Name three graph types which are used in Linear Regression
Scatter plot - visualise the linear relationship
Box Plot - to help spot outliers
Denisty Plot - to see the distribution of the predictor variable. Ideally, a close to normal distribution (a bell shaped curve), without being skewed to the left or right is preferred.
What is the correlation coefficient in Linear Regression
Thecorrelation coefficient (r) quantifies both the strength and direction of the linear relationship between two measurement variables on ascatterplot. 1 = perfectly uphill, 0 = no correlation, -1 = perfectly downhill
What do Anscombes Quartet show
The data sets in the Anscombe’s quartet are designed to have approximately the same linear regression line (as well as nearly identical means, standard deviations, and correlations) but are graphically very different. This illustrates the pitfalls of relying solely on a fitted model to understand the relationship between variables.
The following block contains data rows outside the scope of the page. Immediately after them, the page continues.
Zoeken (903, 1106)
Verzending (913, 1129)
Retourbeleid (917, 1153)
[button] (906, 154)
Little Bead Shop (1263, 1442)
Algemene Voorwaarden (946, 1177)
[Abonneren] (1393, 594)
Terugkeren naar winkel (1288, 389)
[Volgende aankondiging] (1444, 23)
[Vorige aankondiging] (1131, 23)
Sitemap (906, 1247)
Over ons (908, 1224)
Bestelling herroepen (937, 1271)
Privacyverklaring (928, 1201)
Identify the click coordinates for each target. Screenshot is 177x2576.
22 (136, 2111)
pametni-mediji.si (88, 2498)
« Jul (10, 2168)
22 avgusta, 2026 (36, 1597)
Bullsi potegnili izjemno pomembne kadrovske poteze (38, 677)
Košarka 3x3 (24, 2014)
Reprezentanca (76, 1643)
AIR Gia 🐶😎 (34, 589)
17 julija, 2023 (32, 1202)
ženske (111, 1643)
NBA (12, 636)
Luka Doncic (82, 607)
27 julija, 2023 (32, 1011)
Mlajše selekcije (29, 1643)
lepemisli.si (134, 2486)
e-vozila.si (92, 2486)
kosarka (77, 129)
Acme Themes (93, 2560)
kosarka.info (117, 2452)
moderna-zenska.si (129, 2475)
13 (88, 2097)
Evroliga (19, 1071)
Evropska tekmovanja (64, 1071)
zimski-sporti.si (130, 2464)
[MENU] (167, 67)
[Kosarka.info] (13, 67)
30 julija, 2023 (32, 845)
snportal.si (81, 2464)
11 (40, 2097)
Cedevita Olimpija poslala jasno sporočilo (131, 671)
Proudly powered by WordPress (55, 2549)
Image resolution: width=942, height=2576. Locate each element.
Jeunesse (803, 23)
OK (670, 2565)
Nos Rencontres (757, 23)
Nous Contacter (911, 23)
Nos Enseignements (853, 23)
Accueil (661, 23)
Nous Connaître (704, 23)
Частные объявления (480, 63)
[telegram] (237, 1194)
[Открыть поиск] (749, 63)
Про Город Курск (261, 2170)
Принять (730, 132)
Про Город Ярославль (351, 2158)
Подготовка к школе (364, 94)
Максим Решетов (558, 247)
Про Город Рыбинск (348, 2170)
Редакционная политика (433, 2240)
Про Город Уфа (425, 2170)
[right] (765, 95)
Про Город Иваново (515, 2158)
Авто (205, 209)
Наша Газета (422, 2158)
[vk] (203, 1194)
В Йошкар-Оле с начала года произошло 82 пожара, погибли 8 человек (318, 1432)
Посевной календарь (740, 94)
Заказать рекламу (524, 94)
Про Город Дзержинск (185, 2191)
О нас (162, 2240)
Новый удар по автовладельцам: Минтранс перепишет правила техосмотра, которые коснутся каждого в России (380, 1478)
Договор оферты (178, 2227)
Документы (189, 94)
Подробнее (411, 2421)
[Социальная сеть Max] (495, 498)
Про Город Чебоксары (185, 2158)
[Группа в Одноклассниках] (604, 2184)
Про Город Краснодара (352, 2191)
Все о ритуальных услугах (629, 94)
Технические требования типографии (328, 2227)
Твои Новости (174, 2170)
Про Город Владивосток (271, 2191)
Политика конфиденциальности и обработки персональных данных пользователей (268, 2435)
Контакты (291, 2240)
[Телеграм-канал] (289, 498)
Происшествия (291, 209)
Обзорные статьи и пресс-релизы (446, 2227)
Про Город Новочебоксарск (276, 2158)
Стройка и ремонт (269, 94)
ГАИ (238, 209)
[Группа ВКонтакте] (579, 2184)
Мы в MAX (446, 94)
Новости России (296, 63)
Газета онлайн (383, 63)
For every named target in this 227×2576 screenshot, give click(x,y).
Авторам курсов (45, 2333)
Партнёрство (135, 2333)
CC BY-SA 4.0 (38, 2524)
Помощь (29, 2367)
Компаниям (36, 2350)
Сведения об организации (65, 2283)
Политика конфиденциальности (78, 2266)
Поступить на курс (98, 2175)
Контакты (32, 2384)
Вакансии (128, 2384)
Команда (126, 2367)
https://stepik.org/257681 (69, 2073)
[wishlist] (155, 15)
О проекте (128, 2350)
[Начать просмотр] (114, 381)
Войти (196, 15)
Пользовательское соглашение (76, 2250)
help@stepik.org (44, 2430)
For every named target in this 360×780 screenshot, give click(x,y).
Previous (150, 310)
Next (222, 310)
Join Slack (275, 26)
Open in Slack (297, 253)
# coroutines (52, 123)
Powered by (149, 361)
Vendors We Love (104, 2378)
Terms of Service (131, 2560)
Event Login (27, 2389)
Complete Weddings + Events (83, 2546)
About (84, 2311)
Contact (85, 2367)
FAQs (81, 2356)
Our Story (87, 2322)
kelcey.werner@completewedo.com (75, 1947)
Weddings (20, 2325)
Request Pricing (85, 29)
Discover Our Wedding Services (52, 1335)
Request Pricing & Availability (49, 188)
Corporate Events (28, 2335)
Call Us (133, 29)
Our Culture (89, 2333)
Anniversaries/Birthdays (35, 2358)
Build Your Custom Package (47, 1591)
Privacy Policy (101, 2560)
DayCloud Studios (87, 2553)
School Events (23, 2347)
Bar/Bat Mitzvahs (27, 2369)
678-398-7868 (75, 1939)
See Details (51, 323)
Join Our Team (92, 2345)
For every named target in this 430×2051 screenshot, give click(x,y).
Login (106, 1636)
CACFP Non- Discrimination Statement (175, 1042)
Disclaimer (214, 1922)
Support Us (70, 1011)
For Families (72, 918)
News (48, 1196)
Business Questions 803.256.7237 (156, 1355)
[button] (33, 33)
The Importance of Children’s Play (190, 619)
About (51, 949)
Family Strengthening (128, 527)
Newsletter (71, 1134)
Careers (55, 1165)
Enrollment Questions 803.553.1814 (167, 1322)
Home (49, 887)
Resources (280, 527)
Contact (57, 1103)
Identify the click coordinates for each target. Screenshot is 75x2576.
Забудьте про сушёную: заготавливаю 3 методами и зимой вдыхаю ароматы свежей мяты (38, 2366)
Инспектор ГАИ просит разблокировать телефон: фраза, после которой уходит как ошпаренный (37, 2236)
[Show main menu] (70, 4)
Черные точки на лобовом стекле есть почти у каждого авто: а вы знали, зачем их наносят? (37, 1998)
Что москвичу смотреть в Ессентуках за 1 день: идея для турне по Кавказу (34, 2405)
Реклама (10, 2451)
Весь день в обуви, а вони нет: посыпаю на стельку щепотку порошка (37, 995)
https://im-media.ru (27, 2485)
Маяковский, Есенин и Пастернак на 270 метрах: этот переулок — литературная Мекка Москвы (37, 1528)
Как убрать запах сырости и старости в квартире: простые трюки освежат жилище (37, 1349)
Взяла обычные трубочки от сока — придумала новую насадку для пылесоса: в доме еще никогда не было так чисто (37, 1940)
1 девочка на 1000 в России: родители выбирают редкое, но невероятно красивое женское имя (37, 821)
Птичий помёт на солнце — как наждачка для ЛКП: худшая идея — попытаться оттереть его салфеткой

Where is a good place to start in R when assessing if variables have correlation
Use the scatterplot to show a matrix of plots of all combinations of variables and look for correlations
What is R squared
R squared is the coefficient of determination and is the proportion of the variance in the dependent variable that is predictable from the independent variable(s)
It ranges from 0 to 1 where 1 is an excellent fit and 0 is no fit.
It is the comparison of the variance compared to the model variance
What is the syntax in R for linear regression
results = lm(y ~ x1 + x2, data = set1)
What is a quick function in R to draw a straight line onto a scatter plot
abline
What is Heteroscedasticity
It is the increasing spread of data away from the line of best fit for increasing data point values. The opposite is Homoscedasticity.
What is Multicollinearity
Multicollinearity means there are relationships between variables. This can impact the interpretation of a linear regression model.